Exercise objective:
Find the lines below that contain the string "will". Copy each one.

Dataset entries:
════════════════════

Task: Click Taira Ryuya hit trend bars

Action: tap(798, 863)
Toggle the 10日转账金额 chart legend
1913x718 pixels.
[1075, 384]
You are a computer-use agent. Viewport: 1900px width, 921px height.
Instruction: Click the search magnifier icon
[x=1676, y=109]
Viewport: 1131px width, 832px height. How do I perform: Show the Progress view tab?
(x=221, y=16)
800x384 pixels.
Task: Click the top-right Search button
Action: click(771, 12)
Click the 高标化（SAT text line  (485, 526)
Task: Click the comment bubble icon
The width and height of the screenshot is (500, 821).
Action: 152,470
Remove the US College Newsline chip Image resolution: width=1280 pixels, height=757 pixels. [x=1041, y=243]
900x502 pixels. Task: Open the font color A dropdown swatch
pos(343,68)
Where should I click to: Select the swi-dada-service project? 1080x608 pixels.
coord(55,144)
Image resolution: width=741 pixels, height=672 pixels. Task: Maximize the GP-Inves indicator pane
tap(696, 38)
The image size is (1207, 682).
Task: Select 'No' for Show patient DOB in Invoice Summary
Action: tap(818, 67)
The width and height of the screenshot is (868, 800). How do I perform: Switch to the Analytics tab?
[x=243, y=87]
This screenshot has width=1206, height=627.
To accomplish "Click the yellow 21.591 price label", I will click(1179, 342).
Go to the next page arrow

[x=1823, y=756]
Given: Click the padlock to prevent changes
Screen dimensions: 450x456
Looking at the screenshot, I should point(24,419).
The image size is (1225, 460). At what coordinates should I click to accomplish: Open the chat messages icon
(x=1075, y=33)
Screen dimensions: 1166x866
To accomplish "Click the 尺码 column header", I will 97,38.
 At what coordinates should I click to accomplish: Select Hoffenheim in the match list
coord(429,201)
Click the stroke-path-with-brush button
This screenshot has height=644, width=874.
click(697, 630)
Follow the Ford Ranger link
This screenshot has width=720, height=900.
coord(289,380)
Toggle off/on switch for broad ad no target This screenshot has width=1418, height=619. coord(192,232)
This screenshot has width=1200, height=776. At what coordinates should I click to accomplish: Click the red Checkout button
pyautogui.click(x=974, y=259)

════════════════════

Problem solution:
To accomplish "Click the yellow 21.591 price label", I will click(1179, 342).
To accomplish "Click the 尺码 column header", I will 97,38.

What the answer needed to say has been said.